Mesophase Structure‐Enabled Electrostrictive Property in Nylon‐12‐Based Poly(ether‐ block ‐amide) Copolymers

To search for alternative electrostrictive polymers and to understand the underlying mechanism, the structure‐ferroelectric/electrostrictive property relationship for nylon‐12‐based poly(ether‐ b ‐amide) multiblock copolymers (PEBAX) is investigated. Two PEBAX samples are studied, namely, P6333 and P7033 with 37 and 25 mol.% of soft poly(tetramethylene oxide) (PTMO) blocks, respectively. In both samples, poorly hydrogen‐bonded mesophase facilitates electric field‐induced ferroelectric switching. Meanwhile, the longitudinal electrostrictive strain (S 1 )–electric field (E) loops are obtained at 2 Hz.

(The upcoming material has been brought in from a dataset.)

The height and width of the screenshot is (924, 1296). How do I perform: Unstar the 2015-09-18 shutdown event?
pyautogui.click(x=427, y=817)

Different from conventional poly(vinylidene fluoride‐ co ‐trifluoroethylene) [P(VDF‐TrFE)]‐based terpolymers, uniaxially stretched nylon‐12‐based PEBAX samples exhibit negative S 1 , that is, shrinking rather than elongation in the longitudinal direction. This is attributed to the unique conformation transformation of nylon‐12 crystals during ferroelectric switching. Namely, at a zero electric field, crystalline nylon‐12 chains adopt a more or less antiparallel arrangement of amide groups. Upon high‐field poling, ferroelectric domains are enforced with more twisted chains adopting a parallel arrangement of amide groups. Meanwhile, extensional S 1 is observed for P6333 at electric fields above 150 MV m −1 . This is attributed to the elongation of the amorphous phases (i.e., amorphous nylon‐12 and PTMO). Therefore, competition between shrinking S 1 from mesomorphic nylon‐12 crystals (i.e., nanoactuation) and elongational S 1 from amorphous phases determines the ultimate electrostriction behavior in stretched PEBAX films.